Michigan is in the top five states in the U.S. with the most open leaking UST sites, with approximately 8,500. The absence of a cleanup fund is partially to blame.
In 2012, Michigan created a UST System Cleanup Advisory Board (CAB), of which I am currently a member. The purpose of CAB was to evaluate other successful state UST financial assurance funds and private insurance options and make recommendations to the MDEQ and Legislature on the development of an UST Cleanup Fund. Considering the approximately 18,000 registered USTs in Michigan, CAB concluded that the Fund is viable within the RPF revenue levels and based on the significant reduction in the number of USTs, 25 years of experience, improvement in UST system technology, and changes to Part 213, which have resulted in risk-based corrective actions and reduced costs.
The Fund utilizes some private insurance concepts, including having an annual claims period, claim limits and a deductible. The claims period is Oct. 1 to Sept. 30. The claims limit during a claim period is $1 million in aggregate coverage for owners of 100 or fewer tanks and $2 million in aggregate coverage for owners of more than 100 tanks. The deductible is $50,000; however, there is a provision that allows smaller owners or operators of fewer than eight USTs to pay an annual fee of $500 per UST and buy down the deductible amount to $15,000.
The RPF generates over $40 million in annual revenue.

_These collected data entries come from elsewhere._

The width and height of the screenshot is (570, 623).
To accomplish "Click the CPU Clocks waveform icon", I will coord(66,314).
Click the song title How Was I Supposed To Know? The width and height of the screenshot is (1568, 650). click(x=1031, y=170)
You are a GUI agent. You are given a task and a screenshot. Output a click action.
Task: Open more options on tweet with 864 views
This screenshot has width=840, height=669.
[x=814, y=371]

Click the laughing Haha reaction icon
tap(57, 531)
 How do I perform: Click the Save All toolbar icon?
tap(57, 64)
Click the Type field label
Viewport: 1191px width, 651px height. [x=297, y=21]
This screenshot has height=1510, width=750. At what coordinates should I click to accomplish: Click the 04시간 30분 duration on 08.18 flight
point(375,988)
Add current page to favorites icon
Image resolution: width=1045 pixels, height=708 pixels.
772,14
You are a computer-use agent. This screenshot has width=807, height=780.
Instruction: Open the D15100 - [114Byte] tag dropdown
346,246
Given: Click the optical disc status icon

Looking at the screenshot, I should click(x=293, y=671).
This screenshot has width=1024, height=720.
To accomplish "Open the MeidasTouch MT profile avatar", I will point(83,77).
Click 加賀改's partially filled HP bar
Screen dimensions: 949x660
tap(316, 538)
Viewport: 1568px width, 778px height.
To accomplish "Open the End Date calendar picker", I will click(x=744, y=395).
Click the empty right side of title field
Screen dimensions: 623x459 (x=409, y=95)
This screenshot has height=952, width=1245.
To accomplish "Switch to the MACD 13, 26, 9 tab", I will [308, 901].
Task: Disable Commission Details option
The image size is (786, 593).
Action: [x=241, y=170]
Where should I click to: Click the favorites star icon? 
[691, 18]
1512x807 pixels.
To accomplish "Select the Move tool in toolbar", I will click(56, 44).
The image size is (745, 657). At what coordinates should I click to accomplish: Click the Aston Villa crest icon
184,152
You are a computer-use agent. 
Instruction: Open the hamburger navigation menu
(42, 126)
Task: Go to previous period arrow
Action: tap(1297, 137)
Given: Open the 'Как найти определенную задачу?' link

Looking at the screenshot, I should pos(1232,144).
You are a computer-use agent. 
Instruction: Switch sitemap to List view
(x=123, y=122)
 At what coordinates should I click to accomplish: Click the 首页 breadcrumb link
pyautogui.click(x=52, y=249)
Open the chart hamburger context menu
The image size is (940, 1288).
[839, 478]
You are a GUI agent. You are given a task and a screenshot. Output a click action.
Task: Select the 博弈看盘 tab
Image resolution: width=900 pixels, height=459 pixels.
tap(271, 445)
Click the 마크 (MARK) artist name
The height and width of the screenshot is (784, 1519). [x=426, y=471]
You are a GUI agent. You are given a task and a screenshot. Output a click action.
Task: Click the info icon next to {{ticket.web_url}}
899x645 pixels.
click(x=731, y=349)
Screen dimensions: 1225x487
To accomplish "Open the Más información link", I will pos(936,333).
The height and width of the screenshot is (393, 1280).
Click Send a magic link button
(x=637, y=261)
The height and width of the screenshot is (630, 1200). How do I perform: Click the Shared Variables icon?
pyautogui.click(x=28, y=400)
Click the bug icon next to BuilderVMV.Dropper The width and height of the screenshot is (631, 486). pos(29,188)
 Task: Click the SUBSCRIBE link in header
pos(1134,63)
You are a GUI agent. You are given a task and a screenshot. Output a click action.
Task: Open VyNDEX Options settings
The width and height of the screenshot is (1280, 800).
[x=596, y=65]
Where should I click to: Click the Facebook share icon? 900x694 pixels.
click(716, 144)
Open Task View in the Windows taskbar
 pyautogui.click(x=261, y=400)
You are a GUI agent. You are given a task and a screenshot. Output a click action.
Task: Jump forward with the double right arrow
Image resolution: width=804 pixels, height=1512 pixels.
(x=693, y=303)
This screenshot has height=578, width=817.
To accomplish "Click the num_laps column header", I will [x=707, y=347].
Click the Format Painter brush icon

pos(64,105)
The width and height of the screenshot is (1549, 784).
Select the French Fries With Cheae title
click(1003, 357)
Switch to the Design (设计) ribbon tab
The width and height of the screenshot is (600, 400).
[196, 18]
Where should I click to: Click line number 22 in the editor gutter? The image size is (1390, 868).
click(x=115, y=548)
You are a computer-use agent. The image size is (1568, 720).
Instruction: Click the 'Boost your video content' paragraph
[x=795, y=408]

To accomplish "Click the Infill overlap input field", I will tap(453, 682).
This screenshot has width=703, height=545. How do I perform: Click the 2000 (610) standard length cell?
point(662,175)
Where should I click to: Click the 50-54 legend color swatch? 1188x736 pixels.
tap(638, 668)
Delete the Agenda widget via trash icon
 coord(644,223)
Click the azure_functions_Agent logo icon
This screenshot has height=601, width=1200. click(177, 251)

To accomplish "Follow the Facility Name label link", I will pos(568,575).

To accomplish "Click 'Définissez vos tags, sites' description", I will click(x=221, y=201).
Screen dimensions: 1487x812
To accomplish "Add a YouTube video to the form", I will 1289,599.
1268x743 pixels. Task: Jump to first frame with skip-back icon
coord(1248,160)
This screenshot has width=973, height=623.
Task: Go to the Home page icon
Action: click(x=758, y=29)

The first $20 million must be deposited into the fund. A UST authority will be created to oversee and administer the Fund. The authority would be governed by a board of directors and consists of appointed representatives from the petroleum refiners, independent petroleum marketers, statewide motor fuel retail association, a statewide environmental organization and a member of the general public. The authority will have the power to issue bonds against the revenue stream. It is not known at this point whether bonds will be issued to increase the size of the fund.
There are a variety of eligibility requirements to be qualified to receive money from the fund, including being in compliance with Part 211, reporting the release to the MDEQ within 24 hours after discovery, maintaining financial responsibility for the deductible amount and paying the deductible, among others.
Qualifying expenditures are those for specific activities that do not exceed the allowable payment amount detailed in the schedule of costs, which will be established by the authority. The fund administrator will determine whether the corrective actions performed were reasonable and necessary considering site conditions, consistency with Part 213 requirements as well as with achieving site closure and whether the cost is at or below the allowable amount.
The former MUSTFA fund was set up with a $1 million limit per location. There was a $10,000 deductible. An owner with 20 different release locations was eligible for up to $20 million in reimbursement. As described previously, the new fund has a lower claim limit and period and a higher deductible. Based on the assumption that the average cost of corrective actions to achieve a Part 213 closure is $250,000, an owner or operator with releases at four locations during the annual claim period would max out their available claims limit. This should control the number of new sites applying for the fund.
A claim can be assigned or transferred if a property is sold or transferred.
The former MUSTFA fund had several documented instances of fraud. The fund will have significant fines and penalties for fraud. The fraudulent action is a felony punishable by imprisonment of up to five years and a fine of up to $50,000.